Коля огляделся, ему было неуютно — они стояли на открытом месте, а вокруг был чужой лес. И если Ахмет наблюдает за ними из леса, он может выстрелить. И скорее всего, в Колю.

— Поехали, — сказал Коля. — Главные события будут не здесь.

— Тонко подмечено, прапорщик, — сказал Баренц, а Коля не стал поправлять его, потому что оговорка Баренца была не случайной.

* * *

Утренняя Ялта была оживлена более, чем положено в будний день. К скудному еще базару тянулись телеги и повозки, груженные перезимовавшим или тепличным товаром, с моря поднимались рыбаки, несшие корзины с пойманной на заре серебряной добычей. Немногочисленные покупатели собрались к площади перед беленым каменным входом рынка. Движение в другом направлении происходило ближе к городскому Совету. Грузовик контрразведки проехал неподалеку от Совета, и Коля увидел, как перед домом строится отряд красногвардейцев, состоящих из солдат, гимназистов и цивильных бездельников, многие из них с винтовками, а в стороне от толпы в окружении группы солдат стояли два пулемета-«максима».

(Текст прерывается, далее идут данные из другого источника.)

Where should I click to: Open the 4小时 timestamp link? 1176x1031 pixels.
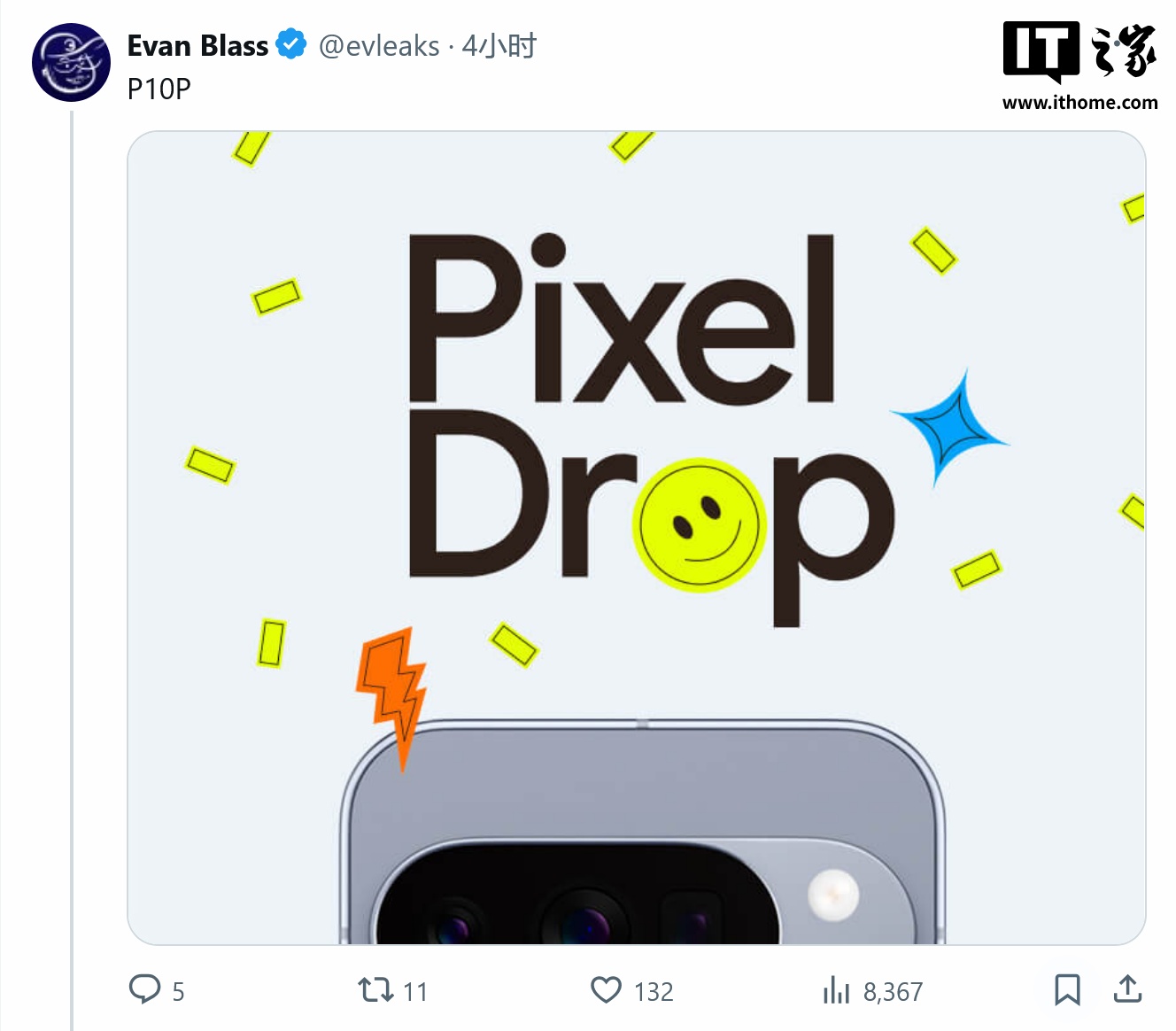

Когда грузовик проезжал мимо, его сначала приветствовали криками, полагая, что это подкрепление, но когда грузовик не изъявил желания остановиться — над его бортами торчали папахи с кокардами, а в кабине можно было различить офицеров в шинелях с погонами, каковые были непопулярны среди революционеров, — то советские поняли, что едут их противники, и стали ругаться им вслед. На ступеньки Совета выбежал одетый в длинную серую шинель и в немецкой каске с шишаком сам Елисей Мученик, поднял кулак, грозя грузовику, и Коле захотелось вернуться, чтобы расстрелять Мученика. Но он понимал, что это не в его власти и даже не во власти Баренца, — куда важнее было успеть к Дюльберу прежде, чем Романовы будут арестованы.